Daha sonra batı istikametinde, yol boyu dağların arasından görünen buzulların şahane manzarası eşliğinde, ülkenin en büyük buzulu Vatnajökull’a doğru yolumuza devam ettik. Yer yer Taht Oyunları dizisinin çekimleri için yapılan kulübeleri gördük. Bu tür dizileri seyretmediğim için beni daha çok cezbeden yoldaki lav tarlaları oldu. İzlanda aktif yanardağlarla dolu olduğundan, ülkenin çoğu bölgesinde sönmüş lav öbekleriyle karşılaşmak mümkün. O kadar fazla lav var ki, lav tarlaları adını koymuşlar. Bu lavların üzerini kaplayan yeşil bitki örtüsünün oluşması binlerce yıl sürüyormuş. İnanılmaz, değil mi?

BÜYÜLEYİCİ MANZARA
UNESCO Dünya Mirası Listesi’ndeki Vatnajökull Milli Parkı’nın büyük bir bölümü buzullarla kaplı. Yaklaşık 15 bin kilometrekarelik alanda buzulların yanı sıra dağlar, vadiler, göller ve volkanik araziler de varmış. İzlanda’nın aşağı yukarı yüzde 14’ünü kaplayan milli parkta biz sadece parktaki buzullardan birinden kopan devasa parçaların kıyıya vurduğu Jökülsárlón Buzul Lagünü’nü görebildik. Buzuldan kopan parçalar lagünden geçerek okyanusa ulaşıyor ve gel git etkisiyle kıyıya vuruyormuş. Masmavi sularda salınan buzullar ve simsiyah kumsalda elmas gibi parlayan buz parçacıklarıyla manzara gerçekten büyüleyiciydi. “Elmas Plajı” adını hakkeden bu sahilin adına pul bile basılmış. Hollywood filmlerine çekim yeri olmuş.

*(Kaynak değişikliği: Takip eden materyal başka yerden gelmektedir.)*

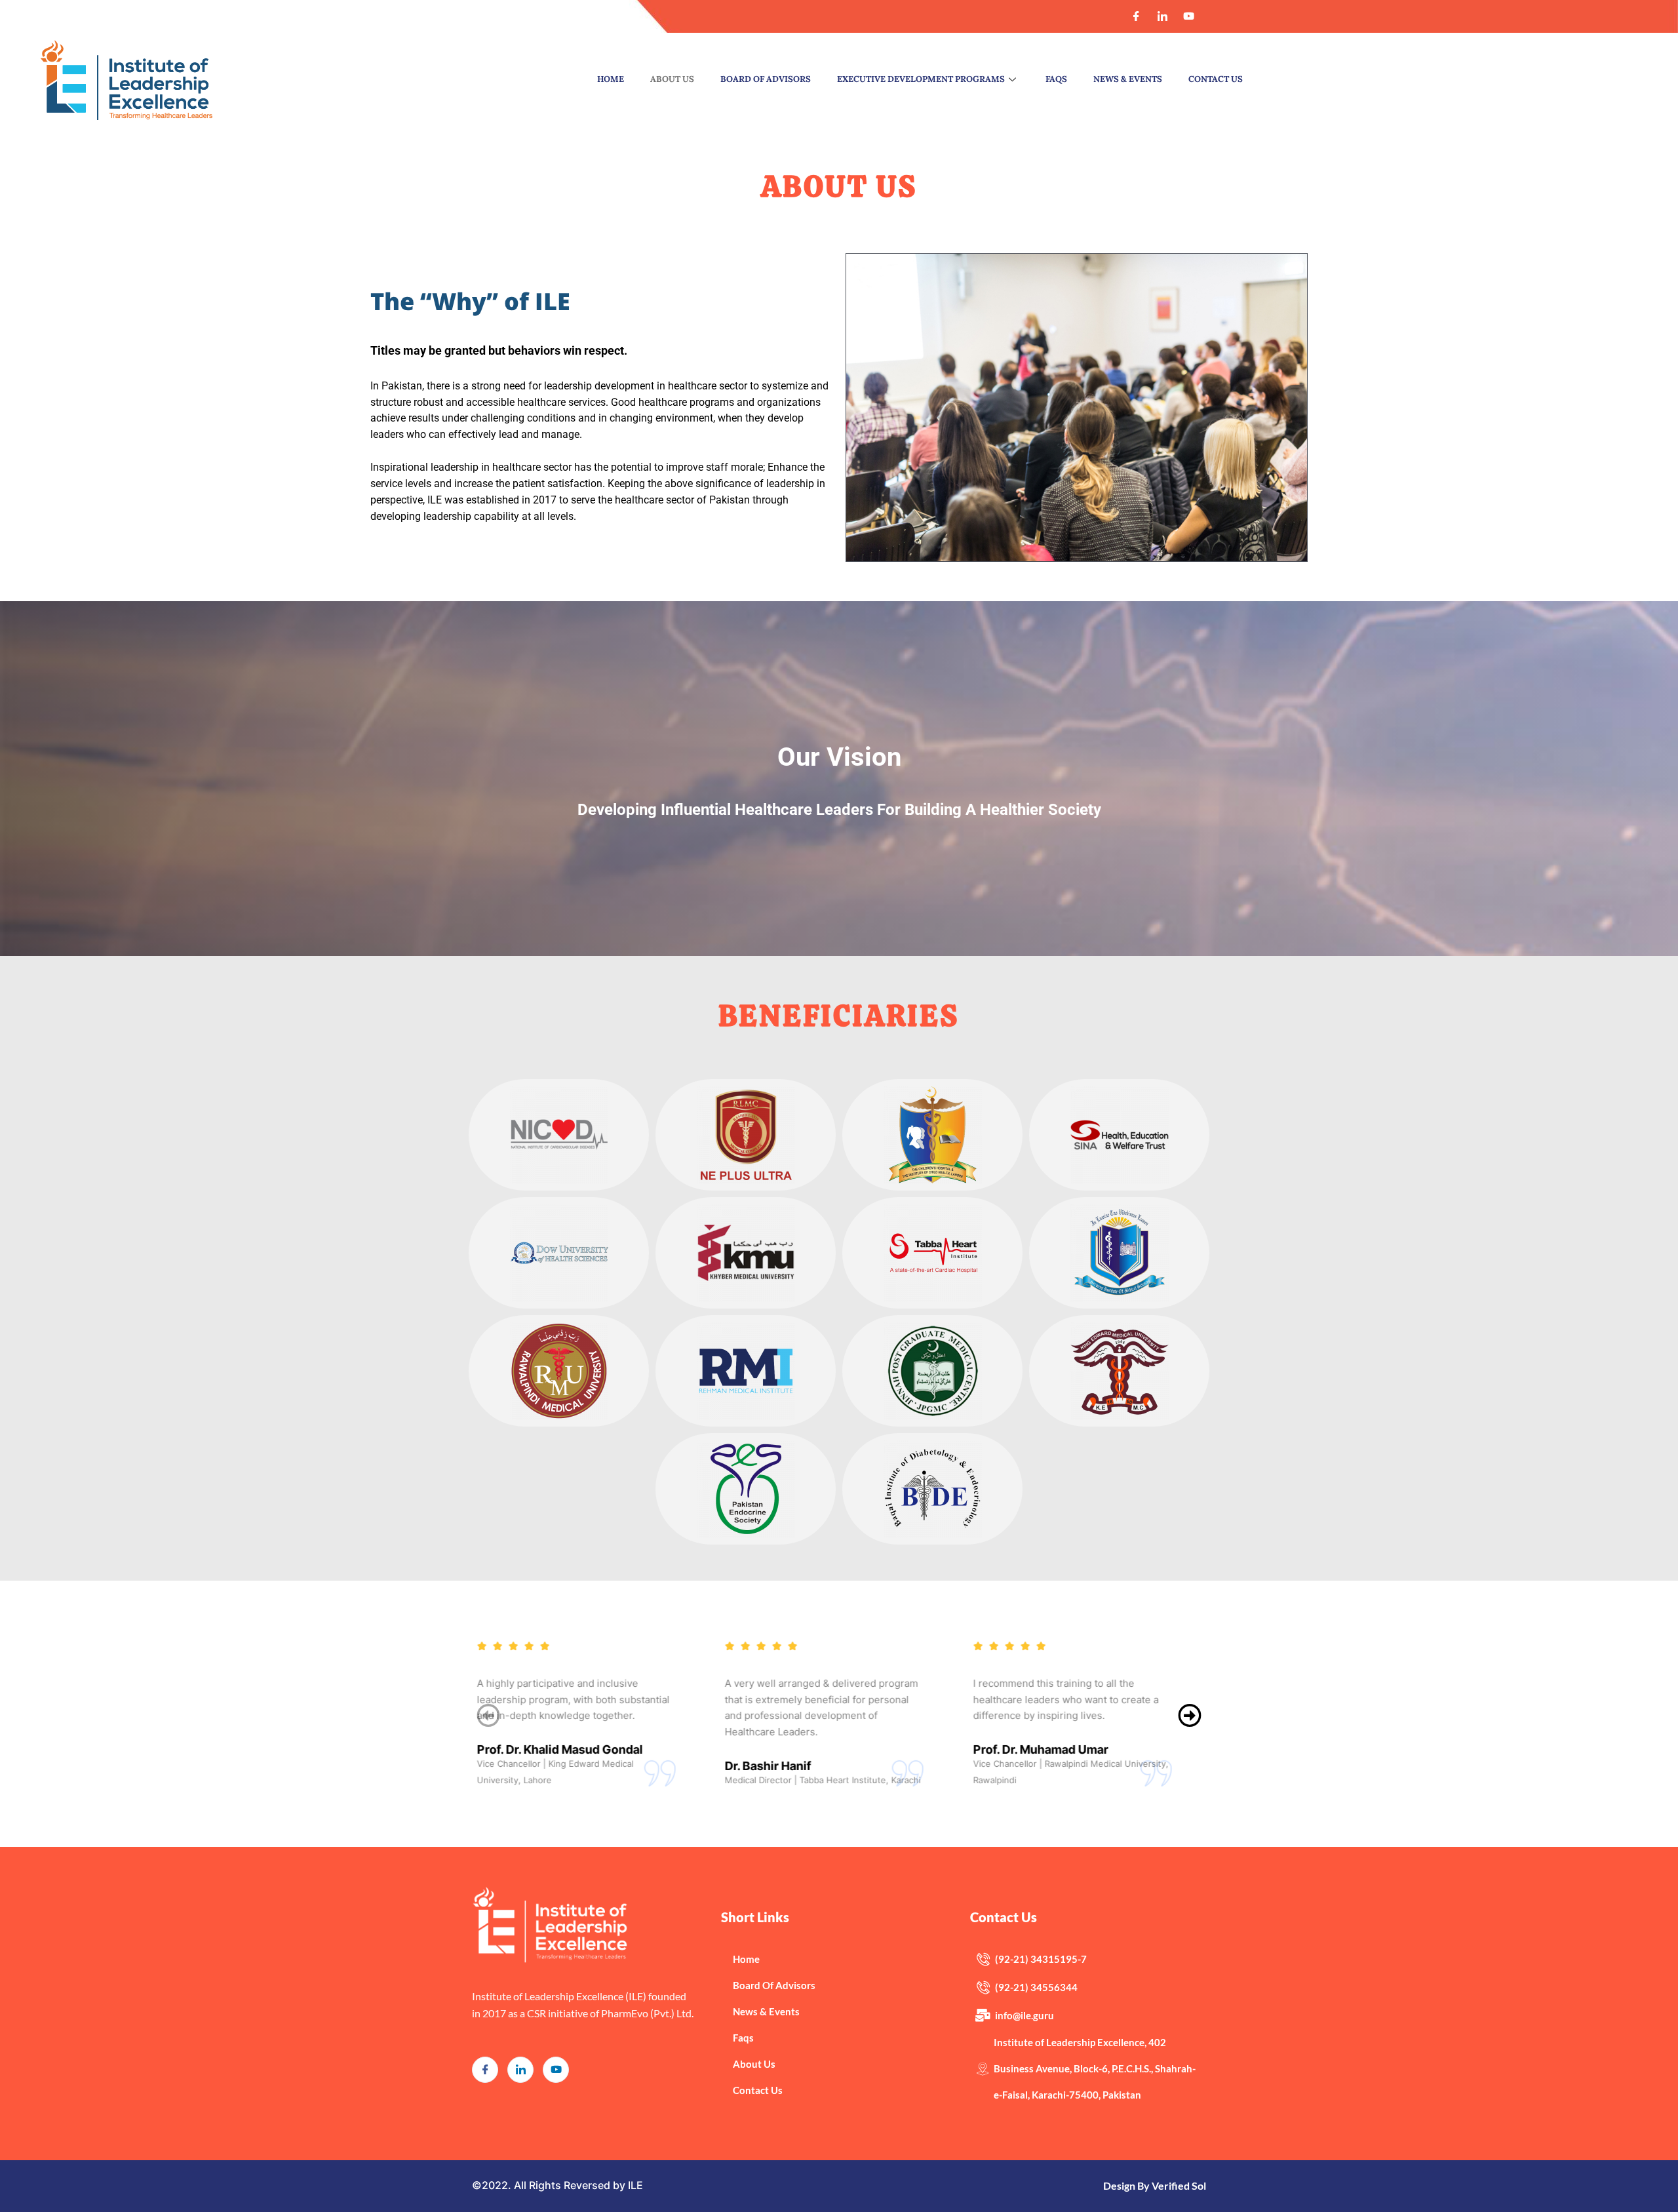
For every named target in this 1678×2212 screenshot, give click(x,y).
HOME (610, 79)
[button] (1189, 1715)
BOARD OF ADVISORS (765, 79)
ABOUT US (672, 79)
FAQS (1056, 79)
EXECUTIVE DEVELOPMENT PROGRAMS (921, 79)
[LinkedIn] (1163, 16)
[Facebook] (1136, 16)
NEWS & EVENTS (1127, 79)
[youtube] (556, 2070)
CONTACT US (1215, 79)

Geceyi yine Selfoss kasabasına yakın bir lodge’da geçirip, ertesi sabah Reykjavik’e doğru dönüşe geçtik. Yolda yerel rehberimizin bizi “ekstra” olarak getirdiği, İzlanda’nın debisi en yüksek ortalamaya sahip olan Urridafoss (d yine farklı!) şelalesini fotoğrafladık. Reykjavik’te bir süre daha dolaşıp, uluslararası bir havalimanı olan Keflavik’ten Kopenhag’a gitmek üzere havalandık. Gezdiğimiz yerleri kışın kar altında da görmek isterdim doğrusu. Kısmet!